● **SOURCE EXTRACT**:
'''
# dewastacja



## Lorenc

These days listening to Polish news I often hear the word *dewastacja* and *dewastować* with reference to, e.g., graffiti sprayed on walls or on cars.
To my Italian hears, and also looking at dictionary definitions (eg, Słownik języka polskiego PWN: dewastować: niszczyć, pustoszyć, rujnować ; Okupant dewastował kraj.), this usage appears exaggerated (in English or Italian 'devastate' mean 'to destroy a place or thing completely or cause great damage', eg Warsaw after WWII was devastated).
I would like to know if this usage of dewastacja is somewhat exaggerated or is normal. Translating from Italian, I would call things like graffiti, broken windows etc *akty wandalizmu* / *wandalizm*. Would that work too?


----------



## jasio

It's a false friend. The closest Polish equivalent to the English "devastated" - whether referring to a city or personal health - is probably "zrujnowany" - albeit the latter also has another meaning of being bancrupt.

"zdewastowany" can cover a broad range of damages, including both intentional damages and lack of proper maintenance over a long period of time. For example if you rent a house for vacation and you see that some tiles in the bathroom are missing, the shower does not work, the sink is dirty - you would probably use this word quite legitimally to express your disappointment rather than to precisely refer to the actual damages.

On the other hand, when referring to important objects, such as historical monuments, the sensitivity grows. It's not necessary to paint all the statute with a red paint, it's quite enough to make a splash or paint inscriptions to deserve the name. Not a droplet, of course, but still...

In terms of the church, I would probably reserve the word to broken benches, ruined the Altair and a poo here and there (touch the wood), but people's sensitivity varies. Only few remember the post war damages (not strictly a false friend, but it in turn has so broad scope that requires several polish equivalents to cover), so this kind of words inflate like hell on the one side, but on the other - I can't recall anyone doing something like that, so it's plain shocking.

Some leftist MoPs called the situation "a war", albeit no one lost their lives as far as I'm aware, so some people take it as another inflated word, some - as a hyperbole, but some - as a call for more violence.

To make a long story short, I would agree that for the damages i saw it's exaggerated, albeit less than in case of the English cognate. Partially probably to express a shock, as i cannot recall a similar, so broadly coordinated action of symbolic violence against regular people.
'''
● **DATA PROVIDED**:
'''
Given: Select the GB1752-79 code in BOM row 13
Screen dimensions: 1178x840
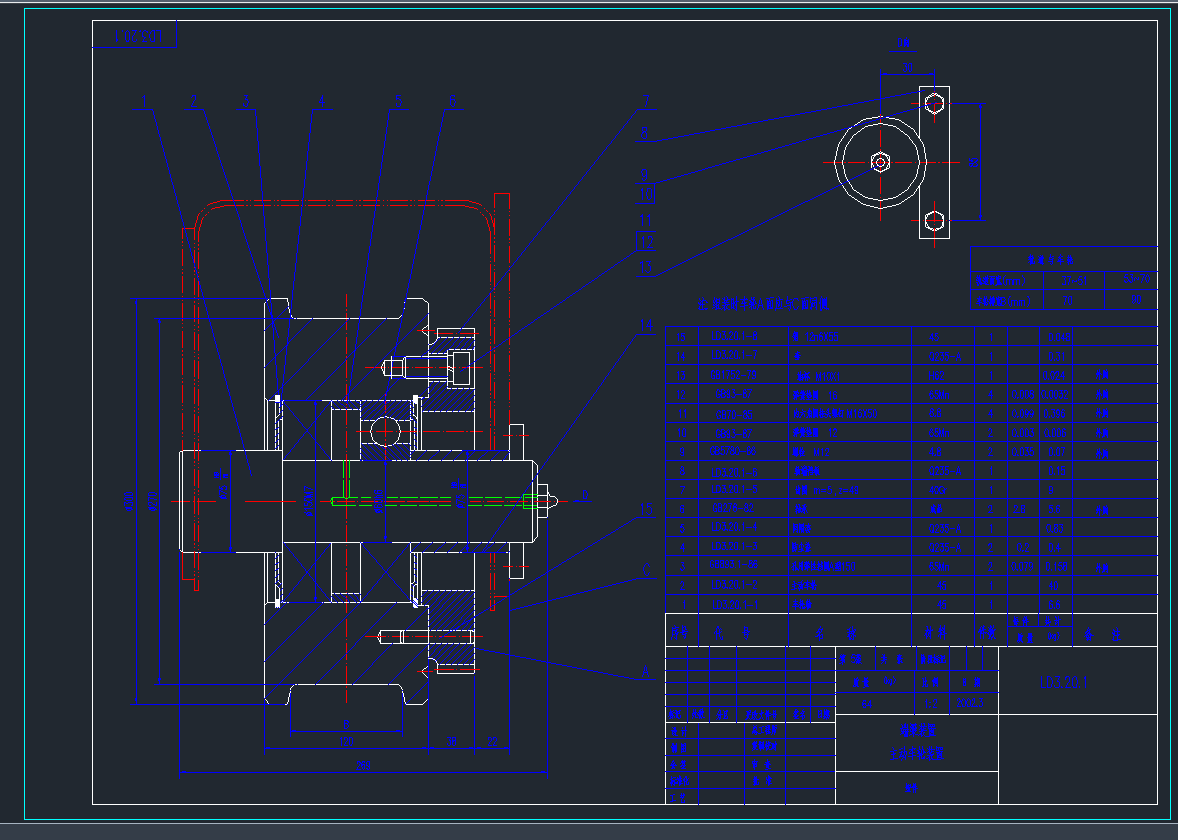Looking at the screenshot, I should click(735, 376).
'''
● **WRITTEN TASK A**:
Answer these about the forum thread on the Polish word *dewastacja*, one answer per line:
(i) Which Polish terms does the first post propose for things like graffiti and broken windows?
(ii) Which Polish word does the reply give as the closest equivalent to English "devastated"?
(iii) What did some leftist MoPs call the situation?
● **WRITTEN TASK B**:
Extend the forum thread on the Polish word *dewastacja*, starting after its final post.

● **FINAL ANSWER A**:
(i) *akty wandalizmu* / *wandalizm*
(ii) "zrujnowany"
(iii) "a war"

● **FINAL ANSWER B**:
----------



## zaffy

Lorenc said:


> I would like to know if this usage of dewastacja is somewhat exaggerated or is normal. Translating from Italian, I would call things like graffiti, broken windows etc *akty wandalizmu* / *wandalizm*. Would that work too?



It would, but you have no verb to use. You could say 'dokonano aktu wanadalizmu' but that sounds formal. "Wczoraj w nocy dokonano aktu wandalizmu na pomniku Jana Pawła II".
I guess most people would say "Wczoraj w nocy zdewastowano pomnik Jana Pawła II" or "Jacyś wandale zniszczyli wczoraj w nocy pomnik Jana Pawła II"


----------



## Lorenc

zaffy said:


> It would, but you have no verb to use.



I see, that's a good point. English/Italian/French would probably use vandalise/vandalizzare/vandaliser as a verb in such cases; I found few occurrences of *wandalizować* used online but this word seems to be a calque from a foreign language (probably English)
Słowotwórstwo, pochodzenie wyrazów | Wydział Filologiczny


----------



## Poland91pl

I don't think it's a flase friend.  It depends... sometimes it means destroyed almost completely and sometimes it means zniszczony so destroyed  i think on the news the word is used too often maybe because it sounds smarter than zniszczony.


----------



## Ben Jamin

zaffy said:


> It would, but you have no verb to use. You could say 'dokonano aktu wanadalizmu' but that sounds formal. "Wczoraj w nocy dokonano aktu wandalizmu na pomniku Jana Pawła II".
> I guess most people would say "Wczoraj w nocy zdewastowano pomnik Jana Pawła II" or "Jacyś wandale zniszczyli wczoraj w nocy pomnik Jana Pawła II"


In this case "zniszczyli" is much stronger than "zdewastowali". I think that painting a statue does not qualify to use the word "zniszczyli", it is even not damaged (uszkodzony), but for a religious person it is desecrated.


----------



## Chrzaszcz Saproksyliczny

Exaggeration like this is quite frequent in Polish press or in some political speeches. E.g.: if a team loses a match, a headline may say the team got "zmasakrowani" ("massacred"); with a little tag spraypainted on its base, Kosciuszko's monument got "zniszczony" ("destroyed"); a peaceful protest can be presented as a "pucz" (putch, coup) or "zamieszki" (riots).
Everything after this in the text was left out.